---------- DATA PROVIDED

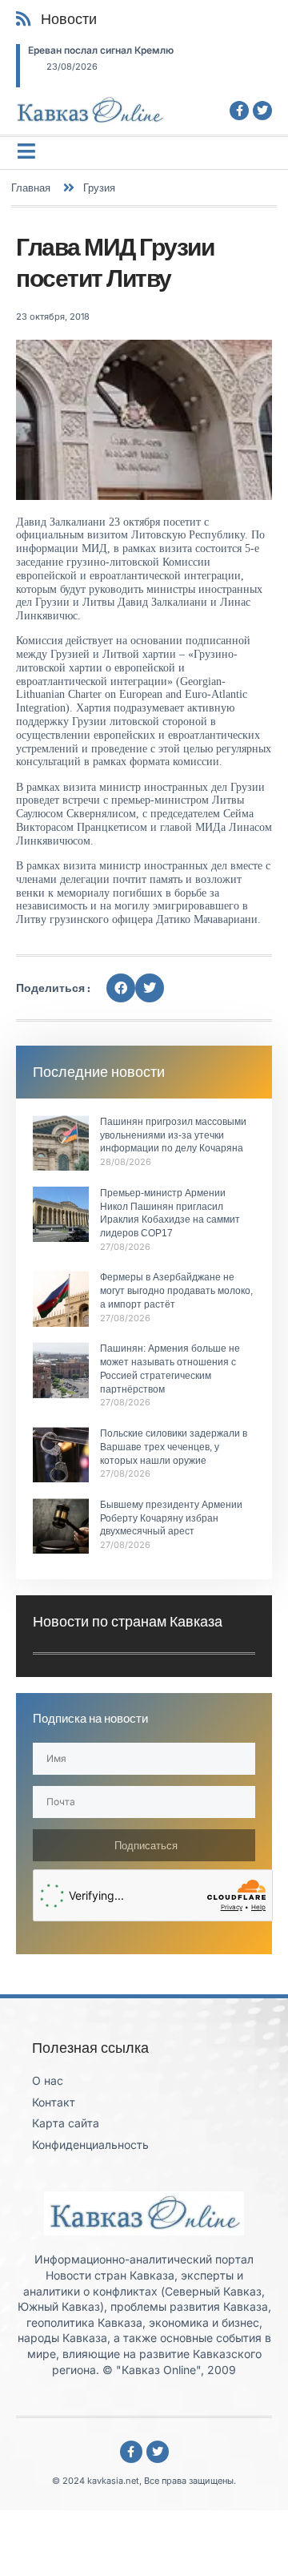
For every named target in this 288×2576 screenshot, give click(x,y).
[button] (120, 988)
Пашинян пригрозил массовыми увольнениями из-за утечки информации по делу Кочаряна (173, 1135)
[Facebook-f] (239, 110)
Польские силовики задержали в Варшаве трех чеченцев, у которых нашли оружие (173, 1447)
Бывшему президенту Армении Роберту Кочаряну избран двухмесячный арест (171, 1518)
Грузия (99, 187)
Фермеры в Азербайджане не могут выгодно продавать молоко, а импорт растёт (176, 1291)
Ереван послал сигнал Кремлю (101, 50)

--------------------

• _DIRECTIONS FOR THIS TASK_
Only these lines belong in the answer: the first line of the listing above through the line holding "Польские силовики задержали", printed exactly and without pictures.

• _SOLVED EXERCISE_
For every named target in this 288×2576 screenshot, give click(x,y).
[button] (120, 988)
Пашинян пригрозил массовыми увольнениями из-за утечки информации по делу Кочаряна (173, 1135)
[Facebook-f] (239, 110)
Польские силовики задержали в Варшаве трех чеченцев, у которых нашли оружие (173, 1447)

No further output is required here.